Hay historias que por su belleza, uno desearía que no terminaran nunca; sin embargo, eso no suele ocurrir porque están inmersas el ciclo de la vida y de la muerte. En contrapartida, hay otras, que por su fealdad o la vergüenza que deberían provocarnos, uno anhelaría que concluyeran lo más antes posible, pero por razones que quizás escapan al sentido común o a la lógica, se mantienen y por su mala crianza, se proyectan hacia el infinito con un final incierto, si lo llegara a tener. Eso ocurre, por ejemplo, con los accesos a San Miguel de Tucumán.

Un cronista de nuestro diario realizó en la noche del domingo un recorrido por un tramo de la autopista de Circunvalación, ubicado entre el Mercofrut y la avenida Jujuy. Las farolas del alumbrado público estaban apagadas. Tuvo que esquivar animales sueltos (perros y caballos), carros y personas que circulan a pie, en moto o bicicleta por la banquina, incluso en contramano. Es decir que quienes ingresan a la capital por el sur se topan con ese deplorable y peligroso panorama.

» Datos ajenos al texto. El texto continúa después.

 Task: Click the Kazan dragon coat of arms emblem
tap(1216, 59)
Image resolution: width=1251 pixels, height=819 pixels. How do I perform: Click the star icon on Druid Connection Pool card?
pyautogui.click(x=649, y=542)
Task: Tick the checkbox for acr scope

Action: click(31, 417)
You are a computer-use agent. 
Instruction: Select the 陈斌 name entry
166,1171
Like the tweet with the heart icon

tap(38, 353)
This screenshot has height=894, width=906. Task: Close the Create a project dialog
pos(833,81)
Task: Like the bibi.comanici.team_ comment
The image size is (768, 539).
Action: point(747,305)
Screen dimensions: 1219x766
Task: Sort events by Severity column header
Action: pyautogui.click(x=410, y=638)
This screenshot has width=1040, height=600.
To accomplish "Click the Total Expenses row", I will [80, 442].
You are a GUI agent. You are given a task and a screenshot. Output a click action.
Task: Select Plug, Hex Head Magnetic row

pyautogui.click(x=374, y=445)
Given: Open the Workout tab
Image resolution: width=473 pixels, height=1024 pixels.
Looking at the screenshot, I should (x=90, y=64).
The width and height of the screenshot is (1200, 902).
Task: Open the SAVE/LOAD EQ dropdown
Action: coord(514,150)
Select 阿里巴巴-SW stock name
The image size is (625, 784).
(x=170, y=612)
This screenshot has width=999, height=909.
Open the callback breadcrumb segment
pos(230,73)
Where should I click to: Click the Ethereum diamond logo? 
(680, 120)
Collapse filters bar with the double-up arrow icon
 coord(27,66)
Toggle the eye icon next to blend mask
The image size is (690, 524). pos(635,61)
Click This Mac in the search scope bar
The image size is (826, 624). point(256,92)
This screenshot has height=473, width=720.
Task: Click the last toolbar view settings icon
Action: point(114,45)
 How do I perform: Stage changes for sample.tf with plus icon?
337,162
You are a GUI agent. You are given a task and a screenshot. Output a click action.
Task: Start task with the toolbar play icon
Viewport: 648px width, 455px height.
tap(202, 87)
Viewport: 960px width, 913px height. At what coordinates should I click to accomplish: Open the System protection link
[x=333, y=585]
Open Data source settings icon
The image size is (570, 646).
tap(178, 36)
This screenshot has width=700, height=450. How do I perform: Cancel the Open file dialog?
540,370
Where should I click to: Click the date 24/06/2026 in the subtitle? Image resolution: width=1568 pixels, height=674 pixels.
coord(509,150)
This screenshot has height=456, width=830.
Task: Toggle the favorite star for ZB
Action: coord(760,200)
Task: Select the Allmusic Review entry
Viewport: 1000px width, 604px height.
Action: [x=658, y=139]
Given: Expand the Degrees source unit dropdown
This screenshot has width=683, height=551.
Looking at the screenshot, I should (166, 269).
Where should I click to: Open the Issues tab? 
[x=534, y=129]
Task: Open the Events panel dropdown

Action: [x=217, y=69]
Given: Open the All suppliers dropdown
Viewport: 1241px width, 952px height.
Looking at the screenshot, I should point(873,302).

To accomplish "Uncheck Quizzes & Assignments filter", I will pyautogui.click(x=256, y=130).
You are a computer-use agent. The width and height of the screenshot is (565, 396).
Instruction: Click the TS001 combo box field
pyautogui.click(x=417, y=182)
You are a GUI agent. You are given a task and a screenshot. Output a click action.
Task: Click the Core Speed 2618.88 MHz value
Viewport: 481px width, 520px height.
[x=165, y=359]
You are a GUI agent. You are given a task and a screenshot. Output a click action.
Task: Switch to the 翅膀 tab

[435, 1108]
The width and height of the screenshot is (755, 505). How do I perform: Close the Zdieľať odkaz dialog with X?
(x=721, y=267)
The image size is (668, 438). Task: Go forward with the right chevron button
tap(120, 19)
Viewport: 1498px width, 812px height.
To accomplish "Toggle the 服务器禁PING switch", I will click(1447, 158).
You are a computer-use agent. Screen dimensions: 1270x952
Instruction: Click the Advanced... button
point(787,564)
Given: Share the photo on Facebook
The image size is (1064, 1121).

Según el responsable de Vialidad Nacional, Distrito Tucumán, la conservación del alumbrado público en la autopista es responsabilidad de la Dirección de Arquitectura y Urbanismo de la Provincia. Señaló que su repartición ejecuta en algunos casos obras de iluminación, pero no se ocupa del mantenimiento. El secretario municipal de Relaciones Institucionales dijo que le plantearon la cuestión a la DAU y al gobernador vía nota. Indicó que hace algunos años, inadaptados robaron los cables y rompieron los focos y nunca más fueron repuestos. “Va a venir muchísima gente por el Congreso Eucarístico y el Bicentenario y esa ruta es muy peligrosa. La gente le reclama a la Municipalidad una solución, pero es el Gobierno provincial el que debe resolver este problema”, dijo.

Pero no solo ese tramo se halla en estado penoso. La Jujuy, desde la avenida Independencia hasta la vía, el sector que sale de la ciudad, está desde hace años muy deteriorado y con las lluvias se inunda y se torna intransitable.

La que se halla prácticamente poblada por baches de distintos tamaños es la avenida Juan B. Justo, desde Sarmiento hasta la autopista. Tal vez el acceso norte tiene un mejor pasar, aunque los pozos, el pavimento levantado y los yuyos lo colocan en una posición poco grata. Los basurales acompañan al viajero desde que desciende del avión en el aeropuerto Benjamín Matienzo. Al pasar el puente Ingeniero Barros, un olor hediondo invade el aire y obliga a cerrar las ventanillas.

En junio de 2014, por orden del entonces gobernador, se creó la Secretaría de Estado de Saneamiento y Mejoramiento de Espacios Públicos, dependiente del Ministerio de Economía, cuyo objetivo era mantener la limpieza de los accesos de la capital, pero poco o nada ha cambiado.

Esta realidad parece estar integrada al paisaje cotidiano de los tucumanos. Hace unos años fue una modelo; en enero pasado fue un corredor del Dakar, los que criticaron a través de Twitter la mugre tucumana en los accesos. “Es verdad, la limpieza en esos lugares es una deuda que debemos resolver. Para solucionarlo trabajaremos con los municipios. Es un desafío para el corto plazo”, dijo Juan Manzur.

A un mes de la realización del Congreso Eucarístico y a 52 días de la celebración del bicentenario de la Independencia, los accesos de San Miguel de Tucumán ofrecen una triste bienvenida al visitante.